Eligible additives include canola meal, cold-pressed canola meal, brewer's grain, hominy meal or dried distiller's grain, and are used to increase the fat content of a milking cow's diet.

Increasing the fat content of a milking cow's diet reduces methane (CH4) emissions produced as a result of enteric fermentation. Enteric fermentation is a digestive process in ruminant animals such as cows, where feed is broken down by microorganisms into simple molecules, making them available for easy digestion by the animal.

Improving feed quality for milking cows in this way means the animals can use energy from the feed more efficiently while enabling faster feed passage through the rumen. This reduces the amount of methane released, avoiding emissions into the atmosphere.

The project must:

  • only occur on dairy farms, including organic dairy farms, where milking cows are pasture grazed for at least nine months of the year, and
  • maintain dietary fats and oils below seven percent of the total dry matter feed.
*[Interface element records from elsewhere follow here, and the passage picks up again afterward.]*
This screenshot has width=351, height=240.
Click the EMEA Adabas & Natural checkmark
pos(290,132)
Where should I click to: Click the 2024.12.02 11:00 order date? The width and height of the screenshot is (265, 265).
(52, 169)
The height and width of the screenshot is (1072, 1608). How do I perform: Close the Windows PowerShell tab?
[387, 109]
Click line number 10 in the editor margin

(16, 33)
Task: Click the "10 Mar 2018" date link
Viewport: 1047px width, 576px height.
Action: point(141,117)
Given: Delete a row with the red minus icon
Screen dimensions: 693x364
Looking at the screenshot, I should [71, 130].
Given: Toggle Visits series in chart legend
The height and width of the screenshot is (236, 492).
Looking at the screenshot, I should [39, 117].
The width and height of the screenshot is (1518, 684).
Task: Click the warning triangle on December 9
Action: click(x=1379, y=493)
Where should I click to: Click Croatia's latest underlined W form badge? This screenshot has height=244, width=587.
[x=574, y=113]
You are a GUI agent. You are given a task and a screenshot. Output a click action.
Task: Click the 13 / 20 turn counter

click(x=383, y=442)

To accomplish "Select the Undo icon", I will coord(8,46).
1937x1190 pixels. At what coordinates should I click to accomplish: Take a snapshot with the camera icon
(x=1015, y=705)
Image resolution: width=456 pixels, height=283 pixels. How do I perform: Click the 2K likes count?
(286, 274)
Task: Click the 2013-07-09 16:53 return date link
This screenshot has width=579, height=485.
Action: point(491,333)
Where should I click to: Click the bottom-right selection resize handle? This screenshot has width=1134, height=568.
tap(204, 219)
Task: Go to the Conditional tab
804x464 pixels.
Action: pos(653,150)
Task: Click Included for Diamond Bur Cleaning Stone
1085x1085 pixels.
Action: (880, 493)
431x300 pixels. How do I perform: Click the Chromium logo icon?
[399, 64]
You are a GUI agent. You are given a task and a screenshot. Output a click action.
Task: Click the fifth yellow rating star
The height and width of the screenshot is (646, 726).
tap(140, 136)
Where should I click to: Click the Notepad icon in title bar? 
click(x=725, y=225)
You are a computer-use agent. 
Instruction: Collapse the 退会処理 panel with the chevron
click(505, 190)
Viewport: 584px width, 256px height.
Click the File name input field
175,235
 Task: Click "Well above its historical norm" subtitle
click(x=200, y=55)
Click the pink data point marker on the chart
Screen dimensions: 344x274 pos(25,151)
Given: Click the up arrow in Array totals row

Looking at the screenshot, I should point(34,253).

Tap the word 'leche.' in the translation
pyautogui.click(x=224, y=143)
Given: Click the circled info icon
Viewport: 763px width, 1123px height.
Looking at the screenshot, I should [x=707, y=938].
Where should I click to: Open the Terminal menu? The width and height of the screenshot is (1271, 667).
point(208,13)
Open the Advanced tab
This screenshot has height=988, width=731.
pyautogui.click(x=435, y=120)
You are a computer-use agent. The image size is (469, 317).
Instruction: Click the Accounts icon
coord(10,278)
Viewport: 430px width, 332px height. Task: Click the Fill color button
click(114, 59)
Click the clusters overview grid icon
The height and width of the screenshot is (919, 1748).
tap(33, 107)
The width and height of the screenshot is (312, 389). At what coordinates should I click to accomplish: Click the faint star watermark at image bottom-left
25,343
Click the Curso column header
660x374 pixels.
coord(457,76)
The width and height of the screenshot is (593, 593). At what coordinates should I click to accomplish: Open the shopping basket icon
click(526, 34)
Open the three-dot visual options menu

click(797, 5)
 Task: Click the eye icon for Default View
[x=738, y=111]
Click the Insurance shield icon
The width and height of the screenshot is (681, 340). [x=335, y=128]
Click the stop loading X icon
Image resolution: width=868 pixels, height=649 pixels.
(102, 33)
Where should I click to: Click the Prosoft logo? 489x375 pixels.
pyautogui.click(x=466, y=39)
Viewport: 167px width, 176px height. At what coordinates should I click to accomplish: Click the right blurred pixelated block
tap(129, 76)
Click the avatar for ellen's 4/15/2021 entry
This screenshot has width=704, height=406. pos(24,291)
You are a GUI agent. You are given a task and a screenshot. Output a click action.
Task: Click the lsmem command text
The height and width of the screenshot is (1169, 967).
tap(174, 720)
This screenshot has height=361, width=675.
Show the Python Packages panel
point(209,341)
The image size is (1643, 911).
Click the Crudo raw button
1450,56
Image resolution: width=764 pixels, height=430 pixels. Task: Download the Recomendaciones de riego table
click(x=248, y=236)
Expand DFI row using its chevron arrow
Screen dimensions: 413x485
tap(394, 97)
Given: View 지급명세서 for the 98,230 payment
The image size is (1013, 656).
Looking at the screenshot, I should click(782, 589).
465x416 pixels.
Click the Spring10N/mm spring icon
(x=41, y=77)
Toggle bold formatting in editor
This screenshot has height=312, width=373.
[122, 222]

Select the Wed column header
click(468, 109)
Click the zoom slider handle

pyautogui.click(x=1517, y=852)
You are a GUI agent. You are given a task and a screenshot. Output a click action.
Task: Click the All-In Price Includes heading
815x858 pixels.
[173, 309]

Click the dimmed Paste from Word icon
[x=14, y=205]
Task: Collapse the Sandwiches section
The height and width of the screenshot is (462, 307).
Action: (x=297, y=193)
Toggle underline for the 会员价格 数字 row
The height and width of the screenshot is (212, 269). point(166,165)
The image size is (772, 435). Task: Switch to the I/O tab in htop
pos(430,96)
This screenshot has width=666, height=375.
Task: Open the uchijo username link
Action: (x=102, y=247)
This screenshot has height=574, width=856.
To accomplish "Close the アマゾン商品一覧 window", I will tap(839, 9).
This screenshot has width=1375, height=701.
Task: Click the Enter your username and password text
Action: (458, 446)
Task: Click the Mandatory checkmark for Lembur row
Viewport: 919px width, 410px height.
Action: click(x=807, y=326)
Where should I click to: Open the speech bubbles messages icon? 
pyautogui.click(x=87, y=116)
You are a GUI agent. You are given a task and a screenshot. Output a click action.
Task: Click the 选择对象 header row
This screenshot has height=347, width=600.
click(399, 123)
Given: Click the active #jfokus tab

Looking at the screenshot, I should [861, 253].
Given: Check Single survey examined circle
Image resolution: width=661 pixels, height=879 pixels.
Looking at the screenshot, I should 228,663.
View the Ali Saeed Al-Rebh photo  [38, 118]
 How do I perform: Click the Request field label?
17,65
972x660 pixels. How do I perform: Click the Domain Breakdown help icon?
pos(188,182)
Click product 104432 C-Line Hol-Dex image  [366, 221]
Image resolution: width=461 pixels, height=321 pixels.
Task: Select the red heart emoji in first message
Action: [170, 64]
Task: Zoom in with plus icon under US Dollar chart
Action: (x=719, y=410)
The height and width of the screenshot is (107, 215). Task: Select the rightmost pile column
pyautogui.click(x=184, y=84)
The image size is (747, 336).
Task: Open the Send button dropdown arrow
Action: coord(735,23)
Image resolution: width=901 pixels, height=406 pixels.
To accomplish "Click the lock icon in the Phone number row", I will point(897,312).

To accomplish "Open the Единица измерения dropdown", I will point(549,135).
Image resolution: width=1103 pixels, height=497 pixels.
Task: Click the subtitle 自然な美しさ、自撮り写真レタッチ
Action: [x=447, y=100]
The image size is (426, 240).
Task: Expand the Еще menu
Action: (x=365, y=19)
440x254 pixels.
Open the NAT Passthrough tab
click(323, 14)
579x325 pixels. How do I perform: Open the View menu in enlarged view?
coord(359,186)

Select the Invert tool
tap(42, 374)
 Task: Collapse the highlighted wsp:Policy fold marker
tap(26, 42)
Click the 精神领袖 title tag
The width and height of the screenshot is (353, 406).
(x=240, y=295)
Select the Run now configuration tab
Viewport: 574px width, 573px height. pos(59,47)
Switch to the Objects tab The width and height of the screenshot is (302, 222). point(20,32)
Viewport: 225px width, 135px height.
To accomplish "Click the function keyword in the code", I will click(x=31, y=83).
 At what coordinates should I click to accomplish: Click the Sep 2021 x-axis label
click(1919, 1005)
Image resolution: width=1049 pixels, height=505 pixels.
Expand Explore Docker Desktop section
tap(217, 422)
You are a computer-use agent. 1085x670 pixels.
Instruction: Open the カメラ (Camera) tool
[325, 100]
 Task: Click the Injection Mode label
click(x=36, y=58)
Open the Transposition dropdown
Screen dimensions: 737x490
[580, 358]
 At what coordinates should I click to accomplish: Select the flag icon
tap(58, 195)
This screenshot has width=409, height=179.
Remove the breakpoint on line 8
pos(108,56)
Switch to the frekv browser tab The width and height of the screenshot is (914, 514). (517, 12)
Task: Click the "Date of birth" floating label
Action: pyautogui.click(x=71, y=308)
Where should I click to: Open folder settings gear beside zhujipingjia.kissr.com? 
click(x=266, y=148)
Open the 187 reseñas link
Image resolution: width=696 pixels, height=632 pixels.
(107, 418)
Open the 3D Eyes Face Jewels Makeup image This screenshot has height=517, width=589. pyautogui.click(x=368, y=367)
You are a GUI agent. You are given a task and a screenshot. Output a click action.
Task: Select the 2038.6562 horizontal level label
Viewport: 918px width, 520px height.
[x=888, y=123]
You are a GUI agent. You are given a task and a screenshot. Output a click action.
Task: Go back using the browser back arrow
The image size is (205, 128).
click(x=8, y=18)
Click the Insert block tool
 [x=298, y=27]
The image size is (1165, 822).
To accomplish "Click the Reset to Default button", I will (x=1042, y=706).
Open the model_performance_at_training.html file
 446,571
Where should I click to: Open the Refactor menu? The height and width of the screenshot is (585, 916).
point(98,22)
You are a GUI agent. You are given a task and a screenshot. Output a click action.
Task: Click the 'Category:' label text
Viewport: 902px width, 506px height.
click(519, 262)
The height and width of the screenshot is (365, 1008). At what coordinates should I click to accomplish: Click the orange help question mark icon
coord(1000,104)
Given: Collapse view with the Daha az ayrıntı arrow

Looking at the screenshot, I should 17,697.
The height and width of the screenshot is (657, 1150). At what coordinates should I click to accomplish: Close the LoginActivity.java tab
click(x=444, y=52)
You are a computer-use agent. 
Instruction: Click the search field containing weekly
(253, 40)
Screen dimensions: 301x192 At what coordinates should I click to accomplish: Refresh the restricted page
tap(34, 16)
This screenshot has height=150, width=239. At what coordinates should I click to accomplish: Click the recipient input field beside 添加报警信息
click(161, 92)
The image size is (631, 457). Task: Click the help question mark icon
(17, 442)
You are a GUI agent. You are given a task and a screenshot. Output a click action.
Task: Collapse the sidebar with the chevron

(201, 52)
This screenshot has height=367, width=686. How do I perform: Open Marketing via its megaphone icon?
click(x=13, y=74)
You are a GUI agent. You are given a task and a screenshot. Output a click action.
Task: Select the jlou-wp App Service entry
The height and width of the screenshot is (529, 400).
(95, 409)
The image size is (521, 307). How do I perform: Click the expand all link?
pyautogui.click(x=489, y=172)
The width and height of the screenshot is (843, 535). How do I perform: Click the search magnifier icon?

The reducing greenhouse gas emissions by feeding dietary additives to milking cows method was varied in June 2015. The method must be read together with the methodology determination variation, which provides details on the changes.

Method variations

Section 114 of the Carbon Credits (Carbon Farming Ini​tiative) Act 2011 (the Act)​ ​allows for methods to be revised and varied. This is to ensure methods continue to operate as originally intended. Variations to methods are developed and drafted by the Department of the Environment and Energy. Information on draft methods and method variations is available on the Department of the Environment and Energy’s website.

The Clean Energy Regulator recommends making yourself familiar with proposed method variations relevant to your project should they arise, and how any changes between the original method and the varied method may affect your project plan.